Das waren die Verhältnisse in Regensburg. Die dortige hochschulpolitische Linke würde ich im bundesweiten Vergleich noch als gemäßigt bezeichnen. Und ich muss der Vollständigkeit halber sagen, dass in den vergangenen zwei Jahren meiner hochschulpolitischen Arbeit die Diskussionen zunehmend an Beleidigungsgehalt verloren haben und das studentische Parlament in Regensburg nun in diesem Semester gute Chancen hat, auf einer Basis eines Mindestmaßes gegenseitigen Respekts produktiv zu arbeiten.

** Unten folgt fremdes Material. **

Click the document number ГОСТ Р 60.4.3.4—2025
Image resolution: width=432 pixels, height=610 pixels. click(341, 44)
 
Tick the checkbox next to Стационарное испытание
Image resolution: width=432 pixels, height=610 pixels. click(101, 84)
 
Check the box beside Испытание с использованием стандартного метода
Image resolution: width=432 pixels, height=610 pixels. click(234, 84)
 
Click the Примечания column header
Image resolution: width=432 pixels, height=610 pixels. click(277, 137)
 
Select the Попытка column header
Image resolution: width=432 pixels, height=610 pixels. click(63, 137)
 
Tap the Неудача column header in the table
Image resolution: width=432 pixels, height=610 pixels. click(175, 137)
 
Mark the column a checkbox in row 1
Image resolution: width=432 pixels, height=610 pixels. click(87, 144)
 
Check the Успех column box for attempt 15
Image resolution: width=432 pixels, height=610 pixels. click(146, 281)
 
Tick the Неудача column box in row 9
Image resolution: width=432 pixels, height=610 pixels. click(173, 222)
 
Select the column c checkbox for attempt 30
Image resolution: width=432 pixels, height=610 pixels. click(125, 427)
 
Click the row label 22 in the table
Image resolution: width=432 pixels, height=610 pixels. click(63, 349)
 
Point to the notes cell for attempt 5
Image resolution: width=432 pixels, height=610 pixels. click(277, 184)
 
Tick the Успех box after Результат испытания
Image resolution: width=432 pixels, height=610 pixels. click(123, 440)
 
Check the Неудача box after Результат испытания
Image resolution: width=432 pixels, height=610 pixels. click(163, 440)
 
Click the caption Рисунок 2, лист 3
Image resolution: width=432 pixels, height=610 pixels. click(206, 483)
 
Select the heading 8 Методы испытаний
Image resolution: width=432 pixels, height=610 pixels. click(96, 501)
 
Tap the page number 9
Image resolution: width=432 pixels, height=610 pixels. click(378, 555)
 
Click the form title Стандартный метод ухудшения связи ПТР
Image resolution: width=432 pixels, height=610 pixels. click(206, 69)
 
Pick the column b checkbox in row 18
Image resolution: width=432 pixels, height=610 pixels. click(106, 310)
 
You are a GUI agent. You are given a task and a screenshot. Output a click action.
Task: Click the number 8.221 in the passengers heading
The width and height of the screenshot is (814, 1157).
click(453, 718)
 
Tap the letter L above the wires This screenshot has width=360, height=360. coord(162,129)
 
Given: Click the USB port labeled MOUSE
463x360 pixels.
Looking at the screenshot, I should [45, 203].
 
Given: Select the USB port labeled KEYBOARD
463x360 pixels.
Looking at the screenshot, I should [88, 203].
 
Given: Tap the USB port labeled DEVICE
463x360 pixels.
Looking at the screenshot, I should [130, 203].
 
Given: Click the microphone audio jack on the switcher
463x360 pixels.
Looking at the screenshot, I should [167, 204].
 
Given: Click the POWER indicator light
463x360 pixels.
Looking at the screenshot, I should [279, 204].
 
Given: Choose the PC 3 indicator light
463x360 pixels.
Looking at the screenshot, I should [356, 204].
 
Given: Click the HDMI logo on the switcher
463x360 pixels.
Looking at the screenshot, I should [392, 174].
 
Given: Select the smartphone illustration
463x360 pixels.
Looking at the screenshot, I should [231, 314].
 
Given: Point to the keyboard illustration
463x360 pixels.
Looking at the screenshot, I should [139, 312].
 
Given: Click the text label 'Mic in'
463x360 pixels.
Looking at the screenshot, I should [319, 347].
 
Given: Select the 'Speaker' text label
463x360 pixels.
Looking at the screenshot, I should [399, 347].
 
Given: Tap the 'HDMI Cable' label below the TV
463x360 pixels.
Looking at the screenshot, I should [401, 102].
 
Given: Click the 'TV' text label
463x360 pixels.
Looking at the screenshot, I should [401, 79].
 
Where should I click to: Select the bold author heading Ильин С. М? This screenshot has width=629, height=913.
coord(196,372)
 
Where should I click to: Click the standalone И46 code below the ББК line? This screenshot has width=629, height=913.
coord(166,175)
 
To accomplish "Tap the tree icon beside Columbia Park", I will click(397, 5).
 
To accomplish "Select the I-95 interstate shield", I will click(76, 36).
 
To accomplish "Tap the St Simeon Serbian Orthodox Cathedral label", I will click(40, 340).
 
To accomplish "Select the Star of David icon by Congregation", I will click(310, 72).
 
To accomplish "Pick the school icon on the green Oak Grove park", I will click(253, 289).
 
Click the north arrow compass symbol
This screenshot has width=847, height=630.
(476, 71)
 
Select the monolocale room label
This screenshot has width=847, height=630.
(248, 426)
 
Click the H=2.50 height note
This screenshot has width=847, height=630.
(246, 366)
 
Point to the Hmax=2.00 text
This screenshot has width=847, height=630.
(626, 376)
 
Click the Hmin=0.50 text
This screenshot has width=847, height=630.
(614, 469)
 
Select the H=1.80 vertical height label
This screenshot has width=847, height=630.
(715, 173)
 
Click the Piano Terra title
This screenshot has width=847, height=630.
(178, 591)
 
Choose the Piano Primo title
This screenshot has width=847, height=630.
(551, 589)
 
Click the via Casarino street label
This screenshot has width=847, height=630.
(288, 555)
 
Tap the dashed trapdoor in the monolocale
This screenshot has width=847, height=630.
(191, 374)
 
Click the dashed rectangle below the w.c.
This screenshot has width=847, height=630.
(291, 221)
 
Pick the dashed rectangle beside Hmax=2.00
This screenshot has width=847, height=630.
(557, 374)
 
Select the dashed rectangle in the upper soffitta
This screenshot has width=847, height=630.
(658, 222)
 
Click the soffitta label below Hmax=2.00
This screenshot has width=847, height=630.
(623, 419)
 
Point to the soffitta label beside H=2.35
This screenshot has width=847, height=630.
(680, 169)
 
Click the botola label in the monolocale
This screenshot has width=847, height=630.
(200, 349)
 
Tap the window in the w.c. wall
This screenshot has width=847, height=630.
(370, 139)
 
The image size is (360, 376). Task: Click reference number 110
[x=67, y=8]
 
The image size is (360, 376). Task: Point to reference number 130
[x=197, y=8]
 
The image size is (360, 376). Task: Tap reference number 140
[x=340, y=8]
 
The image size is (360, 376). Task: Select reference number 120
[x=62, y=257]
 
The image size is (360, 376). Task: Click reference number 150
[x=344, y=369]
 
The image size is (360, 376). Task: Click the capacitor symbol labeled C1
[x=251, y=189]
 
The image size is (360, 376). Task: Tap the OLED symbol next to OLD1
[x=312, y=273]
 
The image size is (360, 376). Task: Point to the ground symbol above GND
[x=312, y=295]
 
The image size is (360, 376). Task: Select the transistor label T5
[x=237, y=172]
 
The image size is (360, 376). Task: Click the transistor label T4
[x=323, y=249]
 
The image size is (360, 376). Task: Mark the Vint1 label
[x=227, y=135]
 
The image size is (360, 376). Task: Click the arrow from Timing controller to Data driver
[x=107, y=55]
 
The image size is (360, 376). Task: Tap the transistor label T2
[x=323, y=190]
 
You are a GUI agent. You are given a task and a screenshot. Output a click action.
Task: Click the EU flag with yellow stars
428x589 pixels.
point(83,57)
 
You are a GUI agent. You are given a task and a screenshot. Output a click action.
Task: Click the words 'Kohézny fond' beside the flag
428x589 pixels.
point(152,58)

Nun erleben wir aber bundesweit eher eine gegenteilige Entwicklung. Der Deutsche Hochschulverband warnte im Frühjahr 2019 vor einer zunehmend gewichtigeren Einschränkung der Meinungsfreiheit an den Hochschulen. Die Geschehnisse in Hamburg zeigen nun auf, welche Wandlung die Hochschulpolitik gemacht hat. Es ist meine Erfahrung, dass viele linke Hochschulgruppen oftmals hervorragende Vernetzungen zur lokalen, aber auch landes- und bundesweiten Antifa haben. Auf derartigen Protestveranstaltungen treten oft noch nicht einmal ausschließlich Studenten der eigenen Uni auf, sondern deren Kollegen aus anderen Unis, die sich „solidarisieren“, oder aber auch Menschen, die zuvor nie in ihrem Leben eine höhere Bildungseinrichtung betreten haben, sich dafür aber umso mehr um militant vorgetragene Solidarität bemühen.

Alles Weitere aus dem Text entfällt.